LES FETES EN RUSSIE
Le carême de Noël nous prépare à la Fête et il me semble intéressant de faire un point sur la tradition festive russe. Fêtes profanes, fêtes religieuses, fêtes impériales, fêtes russes, fêtes soviétiques … Les Russes excellent dans l'art de la fête.

La fête (prazdnik), c'est "le moment où l'on ne travaille pas, où l'on ne fait rien, où l’on s’amuse…". Les origines des rites s'imbriquent, se complètent, se superposent au fil des ans du dernier siècle, reflétant la situation politique et idéologique du pays (et nous laisserons de côté les fêtes personnelles et familiales, qui méritent un article spécial…).

Il y a cent ans, seules les fêtes religieuses étaient célébrées en Russie, et il est difficile d'en établir un calendrier exhaustif : au début de XXe siècle, les fêtes religieuses représentaient quatre-vingt-dix-huit jours fériés pour deux cent soixante-sept jours de travail. Nous nous contenterons donc des fêtes principales comme Noël, Pâques et la Chandeleur (Maslennica), ainsi qu’à la fête de Notre Dame de Kazan, pour voir comment s'effectue la transition entre l'époque impériale et la période actuelle … après les sept décennies de pouvoir soviétique.
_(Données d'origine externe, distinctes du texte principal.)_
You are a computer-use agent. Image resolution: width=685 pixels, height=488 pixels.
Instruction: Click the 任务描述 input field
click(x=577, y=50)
Le 1er janvier, Noël, et les caprices des calendriers

Jusqu'au XVe siècle, le 1er mars était le premier jour de l'année puis, à partir de la fin du XVe siècle, c'est le 1er septembre, début de l'Indiction, qui marque la nouvelle année religieuse et civile. L'année civile commence le 1er janvier par un arrêté de Pierre le Grand de 1699, mais la Russie vit au rythme du calendrier julien jusqu'au décret de 1918 : le 1er février 1918 (selon le calendrier julien) devint le 14 février (selon le calendrier grégorien). Cette modification allait permettre de supprimer certaines fêtes, d'en inventer de nouvelles, ou de multiplier les jours de fête en se référant aux deux calendriers. L'église orthodoxe est revenue au calendrier julien après la tentative avortée du passage au "julien réformé" qui suivit le "synode grec" de 1923.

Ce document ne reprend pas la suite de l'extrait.